Grégoire Furrer : « En 2004, avec l’émergence de YouTube et Dailymotion, On me disait que c’était un mauvais calcul de donner accès gratuitement à mes contenus, mais je pressentais qu’il fallait y aller. Nous avons non seulement rajeuni notre audience mais aussi décupler la notoriété de nos artistes et attiré plus de monde à nos spectacles ! »
Montreux Comedy Festival est arrivé sans prévenir à devenir LE rendez-vous des fans de la communauté de stand-up, l’endroit où les producteurs – Français notamment – devaient à présent venir faire leur marché. Un comble. La scène du Stravinsky, le lieu qu’il fallait fouler, conquérir, pour tout artiste…Un humour mordant, un humour féministe, un humour plein d’esprit, un humour noir…tous les genres s’épanouissent à Montreux pour le plus grand bonheur des spectateurs et téléspectateurs. Chaque mois de novembre, depuis 33 ans, la ville suisse devient l’épicentre du rire sans frontières. La force de frappe de son festival repose sur sa capacité à avoir anticipé deux changements de paradigme, Grégoire Furrer a compris avant tout le monde l’enjeu de prolonger l’expérience sur les plateformes digitales.
A peine naissantes, les chaînes YouTube et Dailymotion l’intéressent fortement : « En 2004-2005, je réfléchissais à rajeunir mon public. On me disait que c’était une fausse bonne idée car les gens allaient gratuitement avoir accès à mes contenus, qu’il n’y aurait plus d’utilité pour eux d’acheter des billets pour venir aux spectacles. J’ai quand même foncé. Très vite, je me suis aperçu du phénomène contraire, les artistes programmés ont vu leur notoriété décupler, les gens découvraient leurs sketchs et avaient envie d’aller voir l’intégralité de leur prestation scénique. Sans faire de promotion, on vendait encore plus de billets ! », témoigne-t-il.

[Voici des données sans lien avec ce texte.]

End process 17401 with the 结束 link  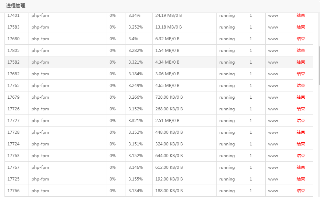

Sa conduite du changement fait le bonheur de tous puisque même les chaînes de télévision partenaires de la première heure, comme la RTS et France Télévision, observe un accroissement de leurs audiences avec l’arrivée d’un jeune public. Le Montreux Comedy Festival qui se tient sur dix jours permet à sa société d’emmagasiner des heures de contenus pour alimenter les réseaux sociaux à l’année. Casser les codes, toujours. Il se pose aussi comme précurseur dans sa manière de rendre le rire inclusif. Grégoire Furrer s’enracine notamment en Afrique en créant l’Académie du Dycoco qui consiste à accompagner des talents par de la formation.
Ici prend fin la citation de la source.